I think GNU smalltalk would be your only option - and would not have
everything that you want for a client GUI applicaton.
When I first started using Smalltalk I didn't realise that I was used to
holding in my mind a "visual map" of where things were in the source
files, and for a while I was uncomfortable like I could not "map"
Smalltalk the same way. I have now adapted.
As well as the differences in language and the live image IDE
environment, the development cycle can be quite different. At its
extreme, you write the test code first with then run it and before even
writing the application code [1]. When the expected runtime error
occurs the debugger opens and you add application code from within the
debugger with the full context of variables available at that instant
against which you experiment with code snippets until you get what you want.
[1] http://squeak.preeminent.org/tut2007/html/011.html
3. I've seen some discussion about images and image sizes. What is the current
state of this. Is it possible to strip an image down to just the required
components for an application (ie; no world menu, etc.). I would like to be
able to run an image that would bring my gui application up filling the image
window such that it looks a close as possible to a conventional gui application.
From my perspective, now that ram, disk space and Internet pipes are
comparatively huge (to not very long ago) I think that file size of the
image is not a real concern for an application. The stripping down of
the image is still important for the Pharo "distribution" to reduce
You don't need to strip out the IDE - you just turn it off - see [2].

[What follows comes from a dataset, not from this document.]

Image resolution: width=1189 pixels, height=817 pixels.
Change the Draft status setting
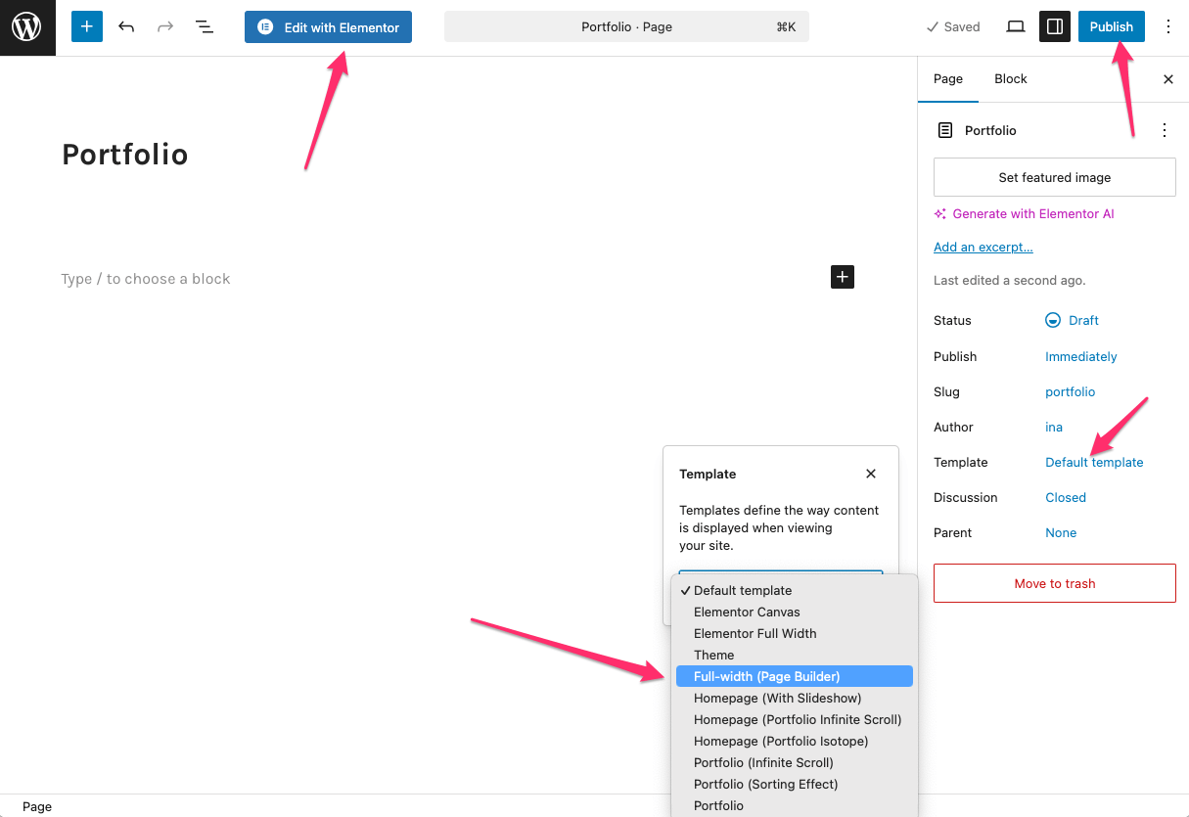(1082, 320)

In fact leaving the disabled IDE in the image might be useful if the
client has a runtime problem with the application. Rather than "I can't
reproduce it" you can potentially get the client to save the application
image and send it to you. When you open the application you will have
the exact state that the user, on which you can open a debugger. In the
"ideal" case, you can fix it in that image and then send the image back
to them and they can continue from where they left off.